Madonna’s fans get a sugar-coated spectacle of fun
Ok, we give. U-u-uncllle! We’re entertained! We’re entertained! Madonna, you’re the bomb.
Now, what the heck was that all about?
We’ve seen theatrical concerts before – from awesome (the Rolling Stones and Cher) to awful (Britney Spears) – but Madonna, on the Re-invention Tour, seems determined to top them all in sheer spectacle even if the 105-minute extravaganza doesn’t cohere into a clear theme. The 45-year-old pop icon even sang live (quite well, too) while on the move. Please note that these are two simultaneous actions that, sadly, don’t go hand-in-hand these days among younger pop stars.
The tour – boasting 21 songs, from 1982’s Burning Up, reimagined as a new wave rocker, to 2003’s sublime ballad Nothing Fails – is one of the few moneymakers in a sorry summer season, and it opened in South Florida Wednesday night at Sunrise’s Office Depot Center. She has three shows to go – tonight in Sunrise and Sunday and Monday at Miami’s AmericanAirlines Arena.
It’s a feat of technical derring-do. Madonna managed to fill her ample stage with a skateboarder, a tap dancer, a trapeze troupe and sermons on Kabbalah and the Iraq war (Bush is bad, we get it.)
Want more? Try military drills with Madonna clad as a Patty Hearst-like figure in camouflage fatigues for Express Yourself. Videos flashing images of war and a goofy President Bush look-alike cuddling with a Sadaam Hussein character; and gorgeous video screens masquerading as art installations. Broadway and Cirque du Soleil? Consider yourselves beaten into submission.
Like Madonna’s embarrassing rap in American Life, none of it makes much sense. But like a massive ice-cream sundae with whipped cream, nuts, chocolate and caramel sauces, and a cherry atop, the Re-invention Tour is the ultimate guilty pleasure but it’s also a load of empty calories.
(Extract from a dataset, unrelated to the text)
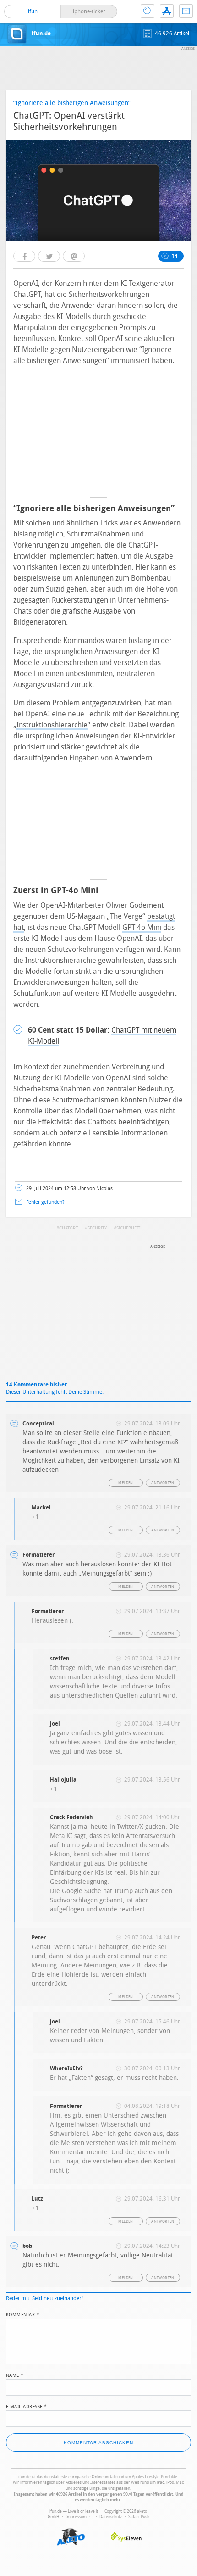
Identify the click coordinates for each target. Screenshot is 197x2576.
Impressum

Fun? You bet, most of the time. Madonna has an enviable body of pop hits spread over 20 years, and, for a change, she performed a good number of them as opposed to 2001’s pretentious Drowned World Tour. But she obviously didn’t think fans who paid $300 for a top ticket would be happy just to hear oldies like Material Girl – smartly reinvented with a rock guitar edge – Vogue or Like a Prayer unless they got a show.
As pop music, this was great stuff. Unfortunately, Madonna, the dominatrix of reinvention, has always been suspect when she gets into a groove about her cause du jour. The Kabbalah imagery was overbearing. Madonna don’t preach!
Her anti-war clips also trivialized the issue and felt about a year too late. At the time of the Iraq invasion, Madonna pulled her anti-Bush American Life video after seeing what happened to the Dixie Chicks who found their records yanked off the air after the country trio’s lead singer criticized the commander in chief.
Now that Michael Moore’s Fahrenheit 9/11 is a box-office smash and support for the war is wavering, Madonna goes whole-hog political on stage. Madonna, a mother of two, is no longer Madonna the brave.